[ENUNCIADO DA TAREFA]
Por favor, copie do artigo sobre a reunião ministerial do governo Bolsonaro o trecho entre "As balas de" e "imagem de Bolsonaro.", inclusive.

[TRECHO DO DOCUMENTO]
As balas de prata de Bolsonaro contra a democracia brasileira
Foto: Mayke Toscano/Gcom-MT
O ministro Celso de Mello, do Supremo Tribunal Federal, liberou o vídeo da reunião ministerial do governo Bolsonaro realizada no dia 22 de abril, no contexto do processo envolvendo as acusações trocadas entre o presidente da República e o ex-ministro da Justiça, Sergio Moro, sobre interferências na Polícia Federal.
A divulgação do vídeo se deu de modo fragmentado e sem seguir, necessariamente, a linha temporal da reunião e dos assuntos tratados na mesma. Isso dificultou um pouco a percepção do “conjunto da obra” e levou muita gente a afirmar que, no fim das contas, a reunião não teria trazido a “bala de prata” capaz de fazer um grande estrago na imagem de Bolsonaro.
Levando em conta a conjuntura política que vive o país, não parece ser uma questão pertinente se o vídeo tinha ou não uma “bala de prata” contra Jair Bolsonaro, até porque balas de prata só são “balas de prata” em um Estado Democrático de Direito, o que é cada vez mais discutível no caso do Brasil.
No vídeo, pudemos ver o presidente, um dia antes de demitir o superintendente da Polícia Federal, afirmar: “Eu não posso ser surpreendido com informações. Pô, eu tenho a PF que não me dá informações. Eu vou interferir sim…” E mais: “o serviço de informações (do governo) é uma vergonha. O meu serviço particular (de informação) funciona”.
Ficamos sabendo, assim, que o presidente da República tem um serviço de informação particular. Tudo isso para não falar do “detalhe” de que uma reunião ministerial, no momento em que milhares de brasileiros e brasileiras estão morrendo de Covid-19, simplesmente não tratou da dor e sofrimento que atravessam milhares de famílias brasileiras.

[DADOS DE ORIGEM]

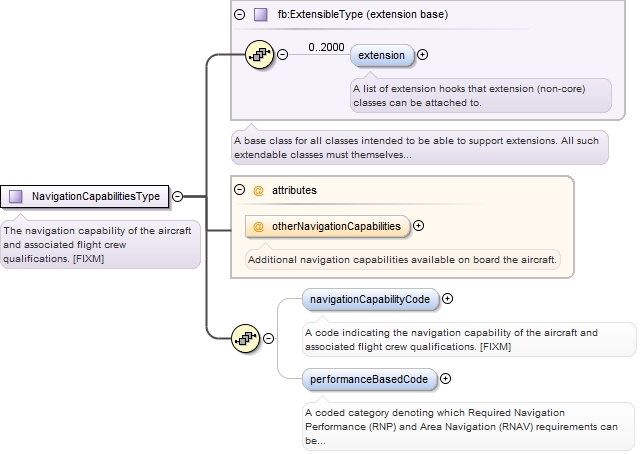This screenshot has width=644, height=454.
Task: Click the fb:ExtensibleType purple square icon
Action: (260, 15)
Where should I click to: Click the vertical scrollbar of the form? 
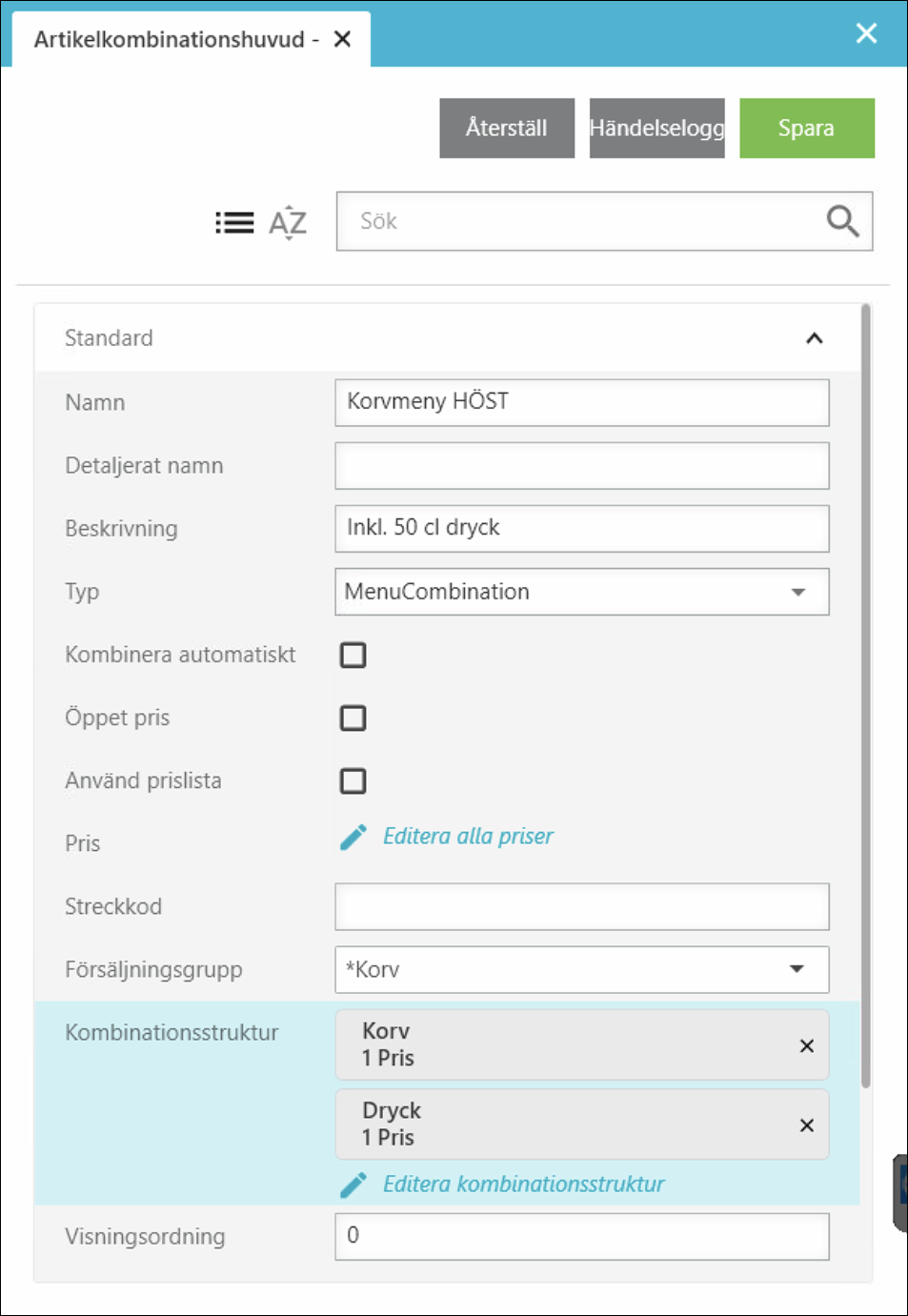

[RESPOSTA]
As balas de prata de Bolsonaro contra a democracia brasileira
Foto: Mayke Toscano/Gcom-MT
O ministro Celso de Mello, do Supremo Tribunal Federal, liberou o vídeo da reunião ministerial do governo Bolsonaro realizada no dia 22 de abril, no contexto do processo envolvendo as acusações trocadas entre o presidente da República e o ex-ministro da Justiça, Sergio Moro, sobre interferências na Polícia Federal.
A divulgação do vídeo se deu de modo fragmentado e sem seguir, necessariamente, a linha temporal da reunião e dos assuntos tratados na mesma. Isso dificultou um pouco a percepção do “conjunto da obra” e levou muita gente a afirmar que, no fim das contas, a reunião não teria trazido a “bala de prata” capaz de fazer um grande estrago na imagem de Bolsonaro.